* WORK INSTRUCTION *
Each record below must be returned exactly, with no line left out.

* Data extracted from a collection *

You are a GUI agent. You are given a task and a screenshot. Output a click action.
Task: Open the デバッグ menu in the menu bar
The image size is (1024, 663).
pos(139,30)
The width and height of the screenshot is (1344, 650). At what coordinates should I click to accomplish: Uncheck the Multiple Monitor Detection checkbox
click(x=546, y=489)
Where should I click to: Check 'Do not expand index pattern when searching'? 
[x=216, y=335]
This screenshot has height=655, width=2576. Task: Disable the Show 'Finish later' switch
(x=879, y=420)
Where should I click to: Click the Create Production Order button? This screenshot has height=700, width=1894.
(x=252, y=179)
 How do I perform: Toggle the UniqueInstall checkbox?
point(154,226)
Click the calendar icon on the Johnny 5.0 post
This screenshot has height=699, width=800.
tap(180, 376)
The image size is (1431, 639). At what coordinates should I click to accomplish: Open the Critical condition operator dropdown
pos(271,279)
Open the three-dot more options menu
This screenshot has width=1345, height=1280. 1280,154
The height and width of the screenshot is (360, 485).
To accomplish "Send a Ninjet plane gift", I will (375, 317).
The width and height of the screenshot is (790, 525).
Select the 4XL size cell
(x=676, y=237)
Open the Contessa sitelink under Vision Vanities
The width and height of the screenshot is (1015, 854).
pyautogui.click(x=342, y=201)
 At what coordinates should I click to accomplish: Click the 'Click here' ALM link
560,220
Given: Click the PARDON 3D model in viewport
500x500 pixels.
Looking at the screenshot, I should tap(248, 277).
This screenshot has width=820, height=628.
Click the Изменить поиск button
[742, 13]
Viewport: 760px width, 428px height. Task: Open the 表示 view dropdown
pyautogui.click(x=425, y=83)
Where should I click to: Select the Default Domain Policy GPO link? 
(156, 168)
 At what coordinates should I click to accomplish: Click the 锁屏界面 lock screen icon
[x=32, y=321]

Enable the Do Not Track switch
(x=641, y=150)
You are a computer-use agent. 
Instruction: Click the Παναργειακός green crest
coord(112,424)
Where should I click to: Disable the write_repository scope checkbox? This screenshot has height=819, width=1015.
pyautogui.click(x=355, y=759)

* RESPONSE *
You are a GUI agent. You are given a task and a screenshot. Output a click action.
Task: Open the デバッグ menu in the menu bar
The image size is (1024, 663).
pos(139,30)
The width and height of the screenshot is (1344, 650). At what coordinates should I click to accomplish: Uncheck the Multiple Monitor Detection checkbox
click(x=546, y=489)
Where should I click to: Check 'Do not expand index pattern when searching'? 
[x=216, y=335]
This screenshot has height=655, width=2576. Task: Disable the Show 'Finish later' switch
(x=879, y=420)
Where should I click to: Click the Create Production Order button? This screenshot has height=700, width=1894.
(x=252, y=179)
 How do I perform: Toggle the UniqueInstall checkbox?
point(154,226)
Click the calendar icon on the Johnny 5.0 post
This screenshot has height=699, width=800.
tap(180, 376)
The image size is (1431, 639). At what coordinates should I click to accomplish: Open the Critical condition operator dropdown
pos(271,279)
Open the three-dot more options menu
This screenshot has width=1345, height=1280. 1280,154
The height and width of the screenshot is (360, 485).
To accomplish "Send a Ninjet plane gift", I will (375, 317).
The width and height of the screenshot is (790, 525).
Select the 4XL size cell
(x=676, y=237)
Open the Contessa sitelink under Vision Vanities
The width and height of the screenshot is (1015, 854).
pyautogui.click(x=342, y=201)
 At what coordinates should I click to accomplish: Click the 'Click here' ALM link
560,220
Given: Click the PARDON 3D model in viewport
500x500 pixels.
Looking at the screenshot, I should tap(248, 277).
This screenshot has width=820, height=628.
Click the Изменить поиск button
[742, 13]
Viewport: 760px width, 428px height. Task: Open the 表示 view dropdown
pyautogui.click(x=425, y=83)
Where should I click to: Select the Default Domain Policy GPO link? 
(156, 168)
 At what coordinates should I click to accomplish: Click the 锁屏界面 lock screen icon
[x=32, y=321]

Enable the Do Not Track switch
(x=641, y=150)
You are a computer-use agent. 
Instruction: Click the Παναργειακός green crest
coord(112,424)
Where should I click to: Disable the write_repository scope checkbox? This screenshot has height=819, width=1015.
pyautogui.click(x=355, y=759)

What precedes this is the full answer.